Lastly, there’s the tried and true fighting game staple of online play. As popular as online modes are, there’s always room for improvement. One way to do this would be offering some sort of cooperative online options in addition to the standard competitive setup. How would co-op work in a fighting game you ask? How about offering players a mode in which they could form a tag-team and take on a series of progressively harder A.I. characters? This mode could also tie in to some of the in-game challenges I mentioned earlier, further increasing the incentive for players to take the fight online.

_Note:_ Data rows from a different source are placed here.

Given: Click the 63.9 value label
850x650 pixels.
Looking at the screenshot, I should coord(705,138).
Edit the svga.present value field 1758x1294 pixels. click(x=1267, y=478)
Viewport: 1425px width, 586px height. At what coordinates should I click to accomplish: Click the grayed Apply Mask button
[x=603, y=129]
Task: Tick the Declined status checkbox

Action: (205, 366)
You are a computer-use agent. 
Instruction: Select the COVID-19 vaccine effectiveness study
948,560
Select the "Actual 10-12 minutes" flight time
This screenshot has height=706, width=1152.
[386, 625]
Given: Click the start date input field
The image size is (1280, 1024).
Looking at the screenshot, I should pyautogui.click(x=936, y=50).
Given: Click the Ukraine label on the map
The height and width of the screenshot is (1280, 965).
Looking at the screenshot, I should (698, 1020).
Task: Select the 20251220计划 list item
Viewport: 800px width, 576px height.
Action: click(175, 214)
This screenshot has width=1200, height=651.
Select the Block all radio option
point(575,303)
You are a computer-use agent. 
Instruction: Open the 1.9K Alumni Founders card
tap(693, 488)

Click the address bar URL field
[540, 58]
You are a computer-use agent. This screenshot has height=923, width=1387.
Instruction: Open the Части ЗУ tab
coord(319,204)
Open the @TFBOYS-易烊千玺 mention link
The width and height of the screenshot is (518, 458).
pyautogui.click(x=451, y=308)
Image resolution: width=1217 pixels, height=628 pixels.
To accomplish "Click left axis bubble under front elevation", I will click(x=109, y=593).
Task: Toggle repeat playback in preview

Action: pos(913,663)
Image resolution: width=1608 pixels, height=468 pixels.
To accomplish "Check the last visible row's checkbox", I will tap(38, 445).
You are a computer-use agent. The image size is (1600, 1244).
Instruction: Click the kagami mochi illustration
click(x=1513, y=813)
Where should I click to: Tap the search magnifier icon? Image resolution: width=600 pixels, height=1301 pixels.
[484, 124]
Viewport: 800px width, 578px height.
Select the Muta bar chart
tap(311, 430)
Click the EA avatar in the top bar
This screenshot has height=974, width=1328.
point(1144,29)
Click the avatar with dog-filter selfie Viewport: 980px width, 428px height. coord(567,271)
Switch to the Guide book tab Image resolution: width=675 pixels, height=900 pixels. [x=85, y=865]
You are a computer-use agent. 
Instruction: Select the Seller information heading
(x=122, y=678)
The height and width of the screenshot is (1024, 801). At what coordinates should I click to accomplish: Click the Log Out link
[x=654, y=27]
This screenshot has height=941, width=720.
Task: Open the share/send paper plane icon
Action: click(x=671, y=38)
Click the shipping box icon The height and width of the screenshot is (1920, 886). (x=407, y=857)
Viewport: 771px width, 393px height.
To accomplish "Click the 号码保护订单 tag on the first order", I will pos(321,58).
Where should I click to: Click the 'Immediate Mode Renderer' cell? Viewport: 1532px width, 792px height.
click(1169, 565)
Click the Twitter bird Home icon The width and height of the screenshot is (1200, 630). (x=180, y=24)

These are just some of the ways in which the fighting game genre can hopefully grow and expand along with all the new hardware that will no doubt be showing up within the next few years. As games continue to evolve in order to meet the heightened expectations of modern gamers, I feel that now more than ever, it is important for fighting game developers to “up their game” and deliver a truly revolutionary fighting game experience that deserves the title of “next gen.”